Haaretz reported in July that when Nitzana was part of the Byzantine Empire in the fifth century AD it was home to “a thriving regional wine industry.” However, “a volcanic winter and a plague in the middle of the sixth century may have devastated the area’s Christian communities .” Islamic forces eventually conquered the region in the seventh century AD and the citadel become a religious center for Muslims.
In 2017, the Jerusalem Post reported that Nitzana had become a successful eco-village known as the Nitzana Educational Eco-Village . Ecology and cultural exchange programs, with 300 full-time residential students, are conducted in the village. And the ancient settlement attracts roughly 17,000 students a year.
The Israel Antiquities Authority (IAA) has reported that the inscribed Byzantine Greek stone was found while a team of workers from the Israel Parks and Nature Authority 's Project 500 , which has been hiring people made jobless during the 2020 AD Covid-19 pandemic, were building new nature trails in the area.
The Rise And Fall Of Maria And The Byzantine Greek Stone
The Greek translation discovered on the ancient tombstone was first inspected and identified by Professor David Palmach, director of the Nitzana Educational Eco-Village. It was archaeologist Leah Di Segni of the Hebrew University in Jerusalem who translated the ancient inscription as reading, “Blessed Maria, who lived an immaculate life.”
Mary’s holy status, as the perpetual and immaculate virgin, was firmly fixed by the time Constantinople founded the Byzantine Empire in 330 AD. At the Council of Ephesus in 431 AD, Mary became “ the Theotokos ,” not only the mother of Jesus, but also the Mother of God.
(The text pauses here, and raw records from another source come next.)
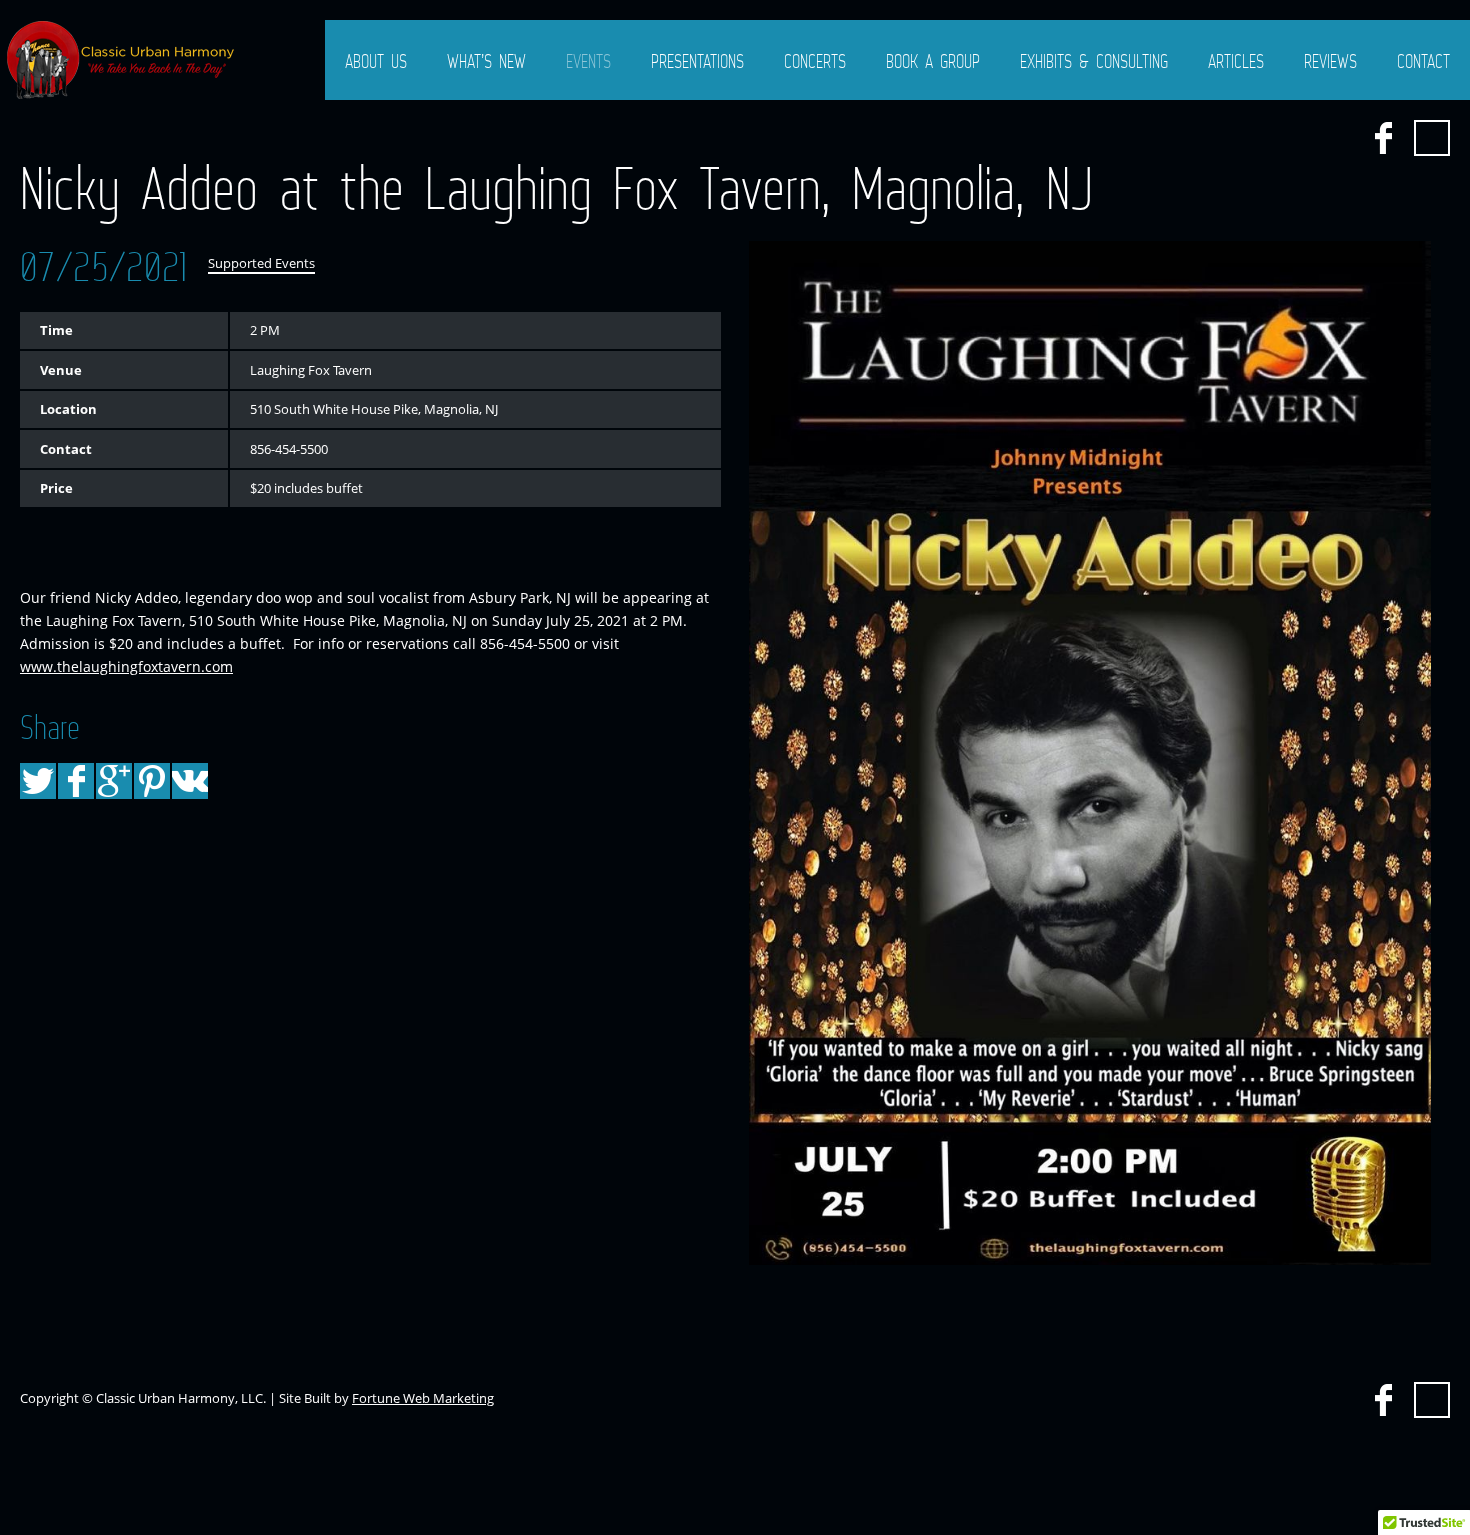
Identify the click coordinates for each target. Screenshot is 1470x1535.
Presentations (697, 61)
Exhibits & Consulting (1094, 61)
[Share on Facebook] (76, 781)
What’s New (486, 61)
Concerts (815, 61)
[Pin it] (152, 781)
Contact (1423, 61)
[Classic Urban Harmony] (122, 60)
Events (588, 61)
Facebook (1383, 138)
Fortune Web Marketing (423, 1398)
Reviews (1330, 61)
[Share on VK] (190, 781)
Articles (1236, 61)
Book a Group (933, 61)
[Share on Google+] (114, 781)
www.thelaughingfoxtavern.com (126, 666)
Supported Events (261, 263)
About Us (376, 61)
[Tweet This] (38, 781)
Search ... (1432, 138)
Pilgrimages and the worship of Mary at shrines and churches became a profitable enterprise in the 6th century AD. And it was in this century that the “Cult of the Virgin Mary” emerged. And it was in these highly popular years of reverence for the Virgin Mary that the Byzantine Greek stone was inscribed.
The Dark Side Of The Virgin Mary
According to an article on Conversation.com “The Virgin cult cuts women off from the full, human reality of Mary, and so from full participation in the life of the church.” Mary was despiritualized in the early 20th century AD when the Vatican forbade her to be depicted in priestly vestments, and ordered that she only be presented as “the unattainable virgin-mother” and never as a leader.
Therefore, Mary was never a fully embodied woman in her own right. In the words of Voltaire, “if the Virgin Mary had not existed, it would have been necessary to invent her, to compensate for Christianity’s male bias.”